DATA PROVIDED
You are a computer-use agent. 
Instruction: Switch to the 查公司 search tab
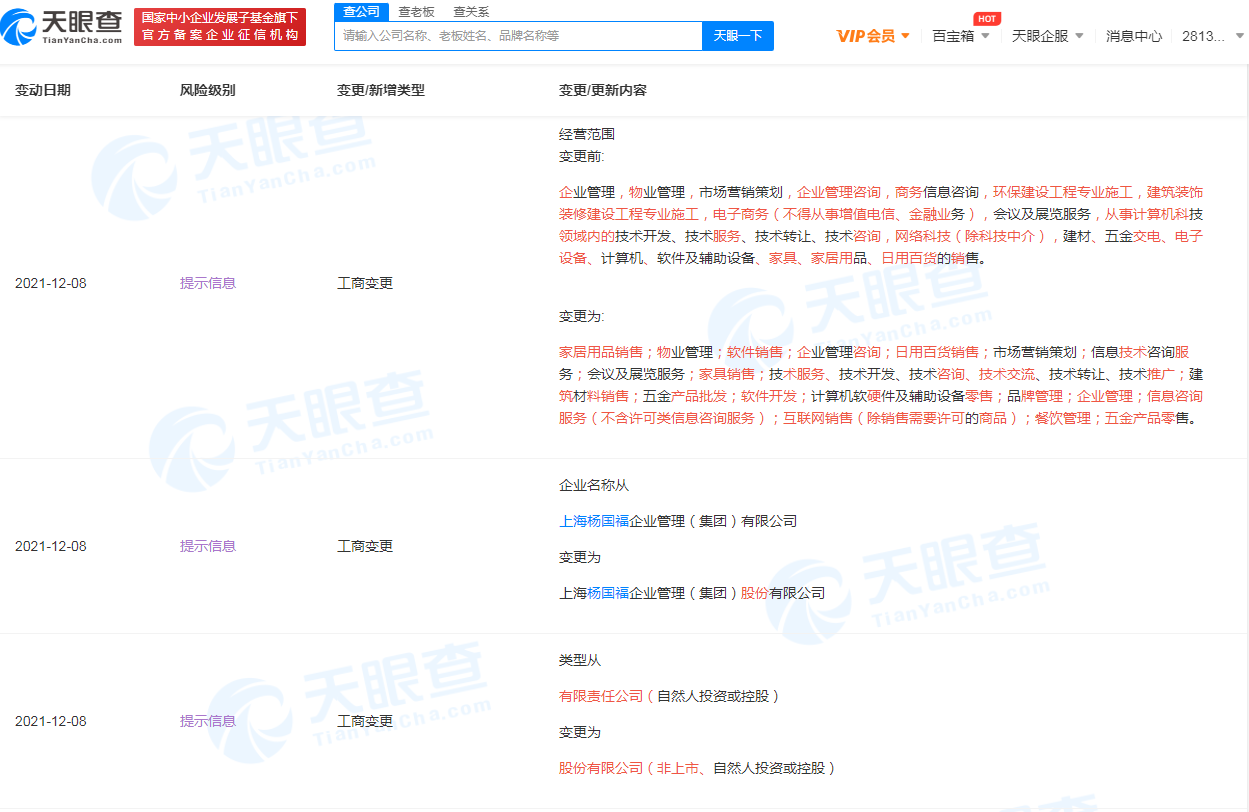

--

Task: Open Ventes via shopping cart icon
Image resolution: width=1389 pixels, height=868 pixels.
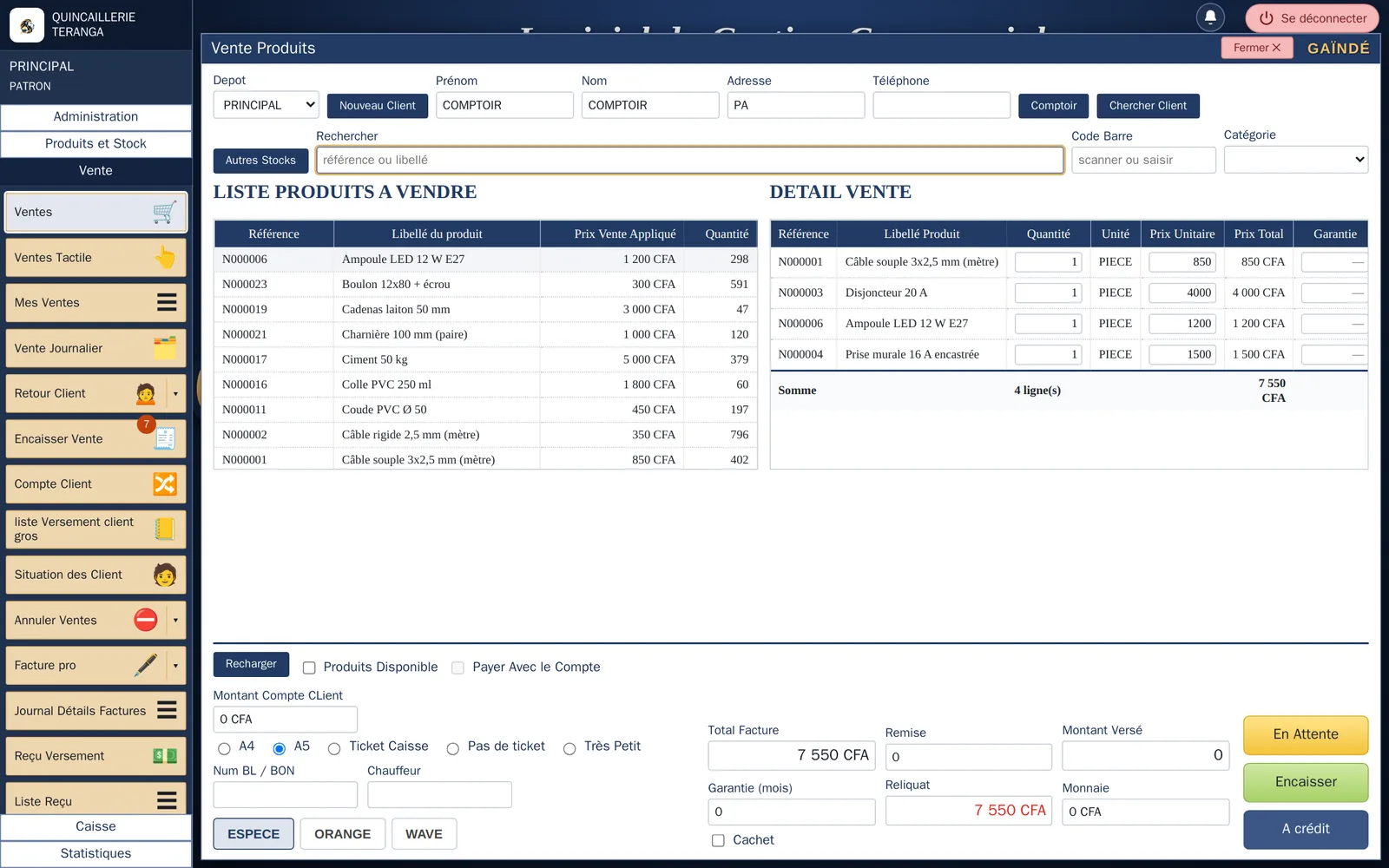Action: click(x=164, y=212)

WHAT YOU SHOULD DO
Could you return exactly the stretch of the data above that starts at the line with "You are a computer-use agent." and ends at the line with "Instruction: Switch to the 查公司 search tab", both lines included?

RESULT OF THE TASK
You are a computer-use agent. 
Instruction: Switch to the 查公司 search tab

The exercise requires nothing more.